Dans les phases finales des créations des principaux dépôts sur la barrière de Ross, il est dépassé tant physiquement que mentalement par les difficultés d'organisation et les impondérables et transmet le commandement effectif de l'équipe à son subordonné, Ernest Joyce, après avoir veillé à ce que tous les dépôts nécessaires soient en place. Souffrant de scorbut et d'épuisement, il est aidé grâce aux efforts combinés de Joyce, Ernest Wild et Richard W. Richards. Récupérant, il tente toutefois imprudemment de marcher sur la banquise de la péninsule de Hut Point vers la base principale du cap Evans — soit une distance de 21 km — et disparaît au cours d'une tempête de neige, avec Victor Hayward.

En raison du manque de travail en Australie et des restrictions financières imposées par Shackleton, l'équipe en mer de Ross commence en retard et dans la confusion[1], qui, de façon justifiée ou non, influent sur les capacités de commandement perçues de Mackintosh. Il manque apparemment de compétences nécessaires pour traiter avec le public ou la presse[1], alors que son style de commandement traditionnel et hiérarchique ne permet pas d'établir de bonnes relations avec la plupart de ses hommes[2]. Les chroniqueurs le décrivent, en outre, comme « hasardeux » et « erratique [et] susceptible d'avoir des accidents »[3],[4]. Néanmoins, il est reconnu par le fils d'Ernest Shackleton, comme l'un des héros de l'expédition, avec Joyce et Richards[5]. Shackleton décrit lui-même la « volonté de fer » de Mackintosh, en ajoutant qu'il serait « mort pour son pays aussi sûrement que ceux qui ont donné leur vie sur les champs de France ou de Flandres »[6].

EXERCICE COURT - Reproduisez tel quel le passage de l'extrait sur l'équipe de la mer de Ross qui débute aux mots « Dans les phases » et se termine après « avec Victor Hayward. ».

DONNÉES FOURNIES -
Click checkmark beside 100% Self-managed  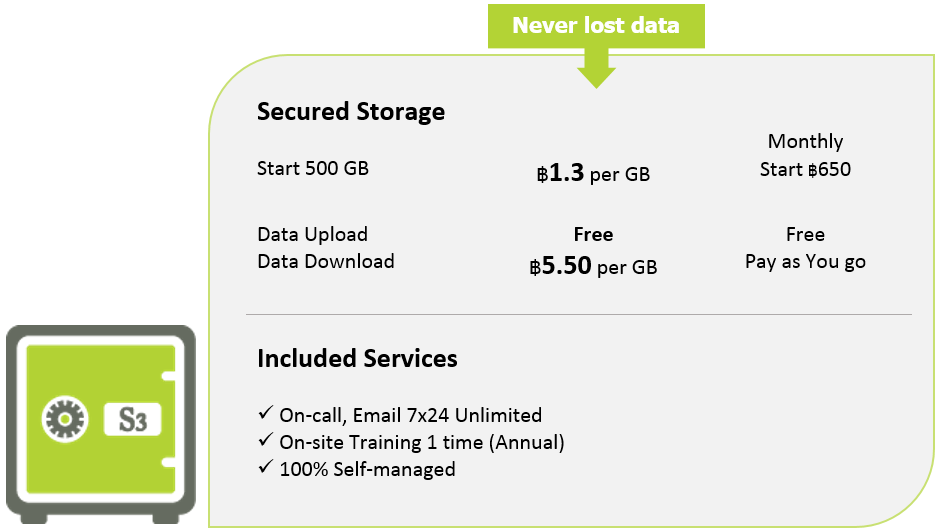[266, 467]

RÉPONSE FINALE -
Dans les phases finales des créations des principaux dépôts sur la barrière de Ross, il est dépassé tant physiquement que mentalement par les difficultés d'organisation et les impondérables et transmet le commandement effectif de l'équipe à son subordonné, Ernest Joyce, après avoir veillé à ce que tous les dépôts nécessaires soient en place. Souffrant de scorbut et d'épuisement, il est aidé grâce aux efforts combinés de Joyce, Ernest Wild et Richard W. Richards. Récupérant, il tente toutefois imprudemment de marcher sur la banquise de la péninsule de Hut Point vers la base principale du cap Evans — soit une distance de 21 km — et disparaît au cours d'une tempête de neige, avec Victor Hayward.